Ajusto el GPS, le digo a dónde quiero ir y me pongo en camino. En realidad es muy fácil, queda a un lado de la autopista que une Caén y París.

Antes de llegar por una carretera secundaria ya percibimos que hasta los árboles parecen estar tristes. Algo se percibe en el ambiente y es que casi 22.000 personas enterradas en un mismo sitio tienen que marcar de alguna manera.

Al llegar al aparcamiento vemos varios coches alemanes aparcados y algunos grupos familiares, abuelos, nietos, padres, por los alrededores. El silencio es impresionante. Tan solo se oyen los pájaros, y tampoco demasiado.

El cementerio de La Cambe contiene los restos, como he dicho antes, de casi 22.000 alemanes caídos en Normandía. La mayoría de ellos el día D. Antes de que se inaugurara el cementerio, en 1961 estaban enterrados en pequeños cementerios y algunos ni eso, en el lugar dónde cayeron.

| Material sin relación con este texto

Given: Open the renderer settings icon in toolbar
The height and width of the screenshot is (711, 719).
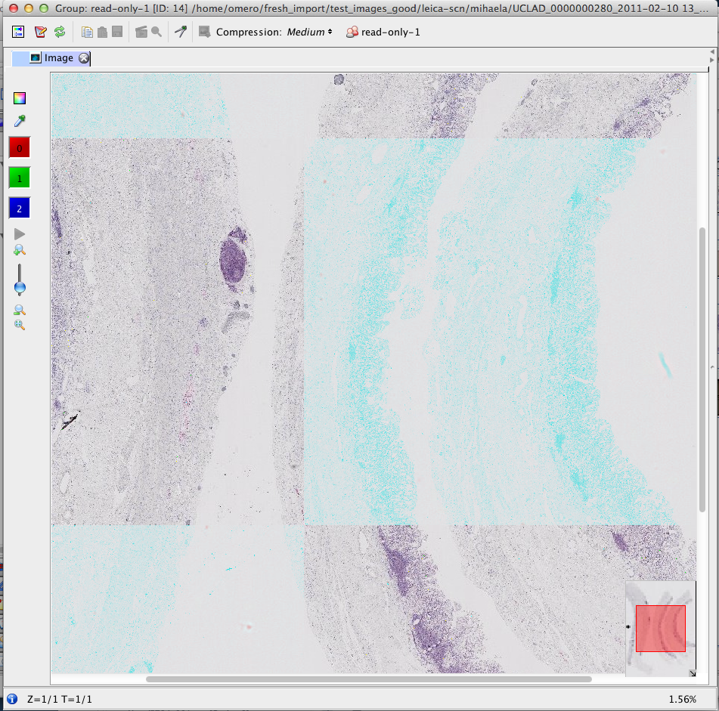Looking at the screenshot, I should point(19,32).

Junto al cementerio hay una pequeña exposición en la que se exponen algunos objetos personales de los soldados alemanes, como diarios, documentación asi como fotografías de antiguos enterramientos antes de que se inaugurara este. Por supuesto no se ve por ningún lado ninguna imagen o símbolo que recuerde al nazionalsocialismo. Muchos de los aqui enterrados pertenecieron a las SS pero tampoco hay nada que lo indique.

Las fotos estan tomadas por mi. El día era gris y amenazaba tormenta, cosa que ocurrió, con abundante aparato eléctrico.

Entrada al cementerio:

Llama la atención el perfecto estado de conservación de las instalaciones. Todo impecable.

Placa en la entrada.

 

Visión general del cementerio

 

Algunas tumbas tenían flores frescas.

 

Túmulo central.

 

Otra vista.

 

En esta tumba podemos ver que hay un soldado al que no se ha podido identificar y otro que tenía 19 años el día que murió.

 

Cuando terminamos la visita una fuerte tormenta caía sobre el cementerio. El aparato eléctrico era impresionante, lo cual hacía que la visita fuera aun más especial.
Como he dicho al principio del hilo, 22.000 almas ahí enterradas tienen que marcar de alguna manera.